Consiglio di Stato, Sez. V, n. 4757, del 26 settembre 2013
Urbanistica.Area divenuta inedificabile per asservimento.
La situazione di un’area divenuta inedificabile in quanto asservita ad un’altra costituisce una qualità obiettiva del fondo opponibile anche al terzo acquirente, pure quando il limite all’ulteriore edificazione derivi dalla sopravvenienza di norme urbanistiche, tali da imporre la considerazione della volumetria preesistente, ancorché realizzata in epoca in cui il vincolo non esisteva. (Segnalazione e massima a cura di F. Albanese).
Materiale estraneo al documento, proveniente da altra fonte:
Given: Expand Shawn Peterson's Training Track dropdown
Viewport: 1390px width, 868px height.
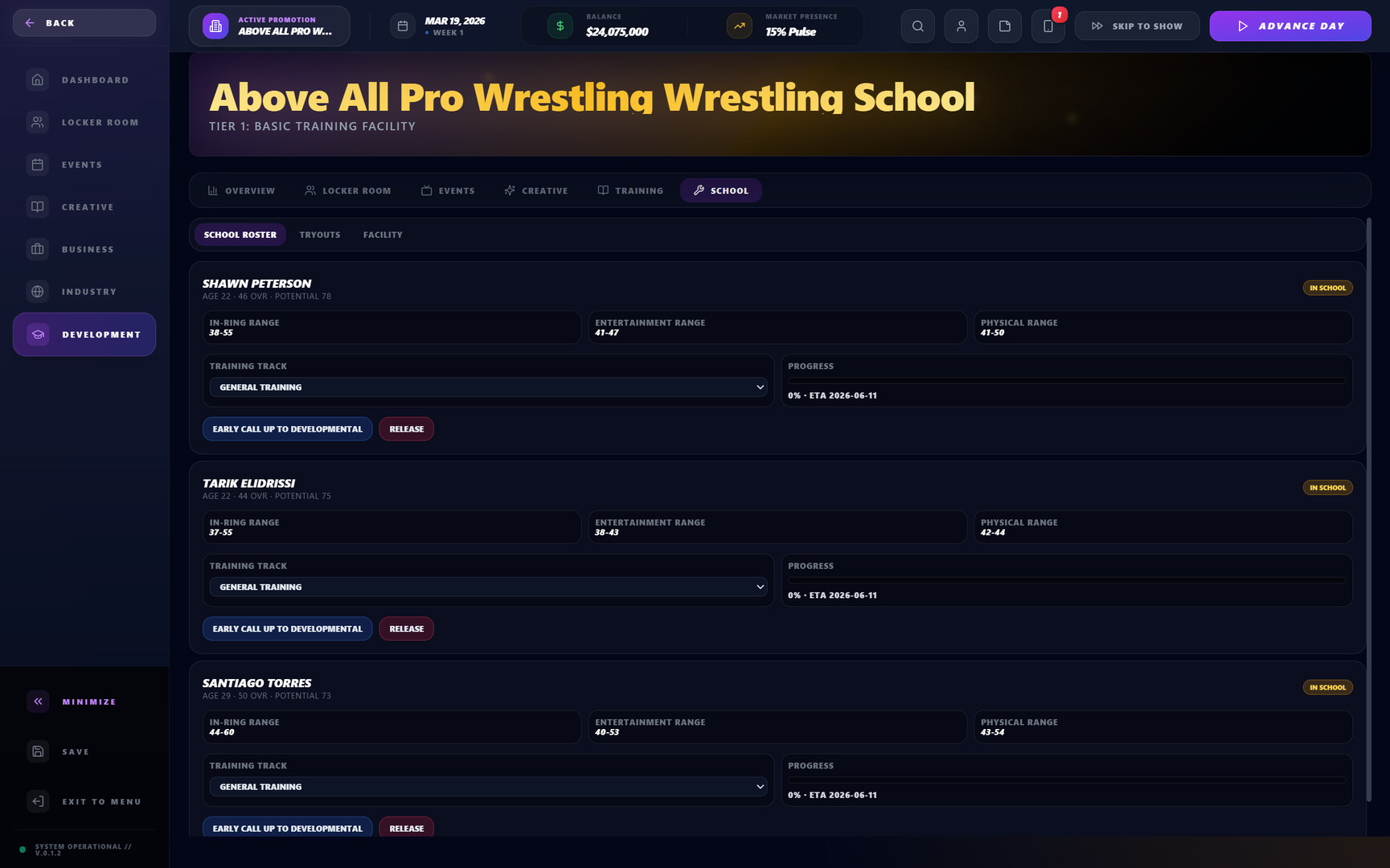Looking at the screenshot, I should (488, 387).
N. 04757/2013REG.PROV.COLL.
N. 05256/2000 REG.RIC.
N. 05257/2000 REG.RIC.
REPUBBLICA ITALIANA
IN NOME DEL POPOLO ITALIANO
Il Consiglio di Stato
in sede giurisdizionale (Sezione Quinta)
ha pronunciato la presente
SENTENZA
sul ricorso numero di registro generale 5256 del 2000, proposto da:
Immobiliare San Giovanni s.r.l., in persona del legale rappresentante in carica, rappresentata e difesa dall'avv. Andrea Calzolaio, con domicilio eletto presso l’avv. Luigi Medugno in Roma, via Panama 58;
contro
Comune di Tolentino, in persona del legale rappresentante in carica, rappresentato e difeso dagli avvocati Sergio Del Vecchio e Felici Ranieri, con domicilio eletto presso Sergio Del Vecchio in Roma, viale Giulio Cesare 71;
Direttore del Settore Tecnico del Comune di Tolentino;
sul ricorso numero di registro generale 5257 del 2000, proposto da:
Immobiliare San Giovanni s.r.l., in persona del legale rappresentante in carica, rappresentata e difesa dall'avv. Andrea Calzolaio, con domicilio eletto presso l’avv. Luigi Medugno in Roma, via Panama 58;
contro
Comune di Tolentino, in persona del legale rappresentante in carica, rappresentato e difeso dagli avvocati Sergio Del Vecchio e Felici Ranieri, con domicilio eletto presso Sergio Del Vecchio in Roma, viale Giulio Cesare 71;
Direttore del Settore Tecnico del Comune di Tolentino;
per la riforma
quanto al ricorso n. 5256 del 2000:
della sentenza del T.A.R. Marche - Ancona n. 1346/1999, resa tra le parti, concernente diniego concessione edilizia
quanto al ricorso n. 5257 del 2000:
della sentenza del T.A.R. Marche - Ancona n. 1345/1999, resa tra le parti, concernente diniego concessione edilizia
Visti i ricorsi in appello e i relativi allegati;
Viste le memorie difensive;
Visti tutti gli atti della causa;
Relatore nell'udienza pubblica del giorno 2 luglio 2013 il Consigliere Doris Durante;
Uditi per le parti gli avvocati Andrea Calzolaio e Andrea Del Vecchio, per delega dell'avvocato Sergio Del Vecchio;
Ritenuto e considerato in fatto e diritto quanto segue.
FATTO
Con separati atti di appello rubricati ai numeri 5256/2000 e 5257/2000, la società Immobiliare San Giovanni s.r.l. ha impugnato le sentenze del Tribunale Amministrativo Regionale delle Marche numeri 1346/1999 e 1345/1999 con cui sono stati respinti i ricorsi da essa proposti per l’annullamento dei provvedimenti del Comune di Tolentino di diniego di due istanze di concessione edilizia (con la sentenza n. 1346 del 1999 il TAR Marche ha respinto il ricorso n. 312 del 1998 con il quale era stato impugnato il provvedimento n. 25373 del 13 gennaio 1998 del Sindaco del Comune di Tolentino di diniego di concessione edilizia per edificio residenziale plurifamiliare costituito da 12 alloggi alla via Portanova; con la sentenza n. 1345 del 1999 il TAR ha respinto il ricorso n. 312 del 1998 con il quale era stato impugnato il provvedimento n. 25372 del 13 gennaio 1998 del Sindaco del Comune di Tolentino di diniego di concessione edilizia per edificio residenziale plurifamiliare costituito da 7 alloggi).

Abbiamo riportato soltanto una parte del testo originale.